*** Supplied data Section Begins ***

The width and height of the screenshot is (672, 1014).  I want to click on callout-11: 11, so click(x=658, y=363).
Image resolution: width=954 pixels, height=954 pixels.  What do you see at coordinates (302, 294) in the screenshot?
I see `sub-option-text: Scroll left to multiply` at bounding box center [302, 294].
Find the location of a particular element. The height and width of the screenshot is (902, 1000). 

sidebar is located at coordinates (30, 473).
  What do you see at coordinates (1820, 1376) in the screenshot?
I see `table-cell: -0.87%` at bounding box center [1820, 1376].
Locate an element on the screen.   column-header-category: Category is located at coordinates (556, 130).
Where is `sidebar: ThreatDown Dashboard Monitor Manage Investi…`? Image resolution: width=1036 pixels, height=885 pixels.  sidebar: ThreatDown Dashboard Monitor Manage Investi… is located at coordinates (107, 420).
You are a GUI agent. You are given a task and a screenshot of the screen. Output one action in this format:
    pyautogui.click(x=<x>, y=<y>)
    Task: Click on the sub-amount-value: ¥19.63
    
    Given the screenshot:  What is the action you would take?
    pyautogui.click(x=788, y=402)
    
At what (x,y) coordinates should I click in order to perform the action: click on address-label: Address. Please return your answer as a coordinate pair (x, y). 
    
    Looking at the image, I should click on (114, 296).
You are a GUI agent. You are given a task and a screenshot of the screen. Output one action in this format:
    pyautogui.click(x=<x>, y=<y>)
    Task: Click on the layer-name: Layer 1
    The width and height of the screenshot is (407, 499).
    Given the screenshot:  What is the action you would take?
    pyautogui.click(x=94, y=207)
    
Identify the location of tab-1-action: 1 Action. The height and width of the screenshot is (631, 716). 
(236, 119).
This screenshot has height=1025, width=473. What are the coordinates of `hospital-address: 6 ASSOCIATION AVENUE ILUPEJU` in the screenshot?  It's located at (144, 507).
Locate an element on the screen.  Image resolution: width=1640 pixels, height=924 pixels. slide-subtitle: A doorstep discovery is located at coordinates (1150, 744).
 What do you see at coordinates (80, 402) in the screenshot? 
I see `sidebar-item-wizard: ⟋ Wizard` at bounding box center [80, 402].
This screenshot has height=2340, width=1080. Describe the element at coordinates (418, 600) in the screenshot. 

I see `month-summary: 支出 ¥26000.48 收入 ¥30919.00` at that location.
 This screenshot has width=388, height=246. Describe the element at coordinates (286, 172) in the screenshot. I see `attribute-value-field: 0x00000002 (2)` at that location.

*** Supplied data Section Ends ***

**Problem requirements**
Copy out all of the material above, line for line and without a single change.

**Written reply**
The width and height of the screenshot is (672, 1014).  I want to click on callout-11: 11, so click(x=658, y=363).
Image resolution: width=954 pixels, height=954 pixels.  What do you see at coordinates (302, 294) in the screenshot?
I see `sub-option-text: Scroll left to multiply` at bounding box center [302, 294].
Find the location of a particular element. The height and width of the screenshot is (902, 1000). 

sidebar is located at coordinates (30, 473).
  What do you see at coordinates (1820, 1376) in the screenshot?
I see `table-cell: -0.87%` at bounding box center [1820, 1376].
Locate an element on the screen.   column-header-category: Category is located at coordinates (556, 130).
Where is `sidebar: ThreatDown Dashboard Monitor Manage Investi…`? Image resolution: width=1036 pixels, height=885 pixels.  sidebar: ThreatDown Dashboard Monitor Manage Investi… is located at coordinates (107, 420).
You are a GUI agent. You are given a task and a screenshot of the screen. Output one action in this format:
    pyautogui.click(x=<x>, y=<y>)
    Task: Click on the sub-amount-value: ¥19.63
    
    Given the screenshot:  What is the action you would take?
    pyautogui.click(x=788, y=402)
    
At what (x,y) coordinates should I click in order to perform the action: click on address-label: Address. Please return your answer as a coordinate pair (x, y). 
    
    Looking at the image, I should click on (114, 296).
You are a GUI agent. You are given a task and a screenshot of the screen. Output one action in this format:
    pyautogui.click(x=<x>, y=<y>)
    Task: Click on the layer-name: Layer 1
    The width and height of the screenshot is (407, 499).
    Given the screenshot:  What is the action you would take?
    pyautogui.click(x=94, y=207)
    
Identify the location of tab-1-action: 1 Action. The height and width of the screenshot is (631, 716). 
(236, 119).
This screenshot has height=1025, width=473. What are the coordinates of `hospital-address: 6 ASSOCIATION AVENUE ILUPEJU` in the screenshot?  It's located at (144, 507).
Locate an element on the screen.  Image resolution: width=1640 pixels, height=924 pixels. slide-subtitle: A doorstep discovery is located at coordinates (1150, 744).
 What do you see at coordinates (80, 402) in the screenshot? 
I see `sidebar-item-wizard: ⟋ Wizard` at bounding box center [80, 402].
This screenshot has height=2340, width=1080. Describe the element at coordinates (418, 600) in the screenshot. 

I see `month-summary: 支出 ¥26000.48 收入 ¥30919.00` at that location.
 This screenshot has width=388, height=246. Describe the element at coordinates (286, 172) in the screenshot. I see `attribute-value-field: 0x00000002 (2)` at that location.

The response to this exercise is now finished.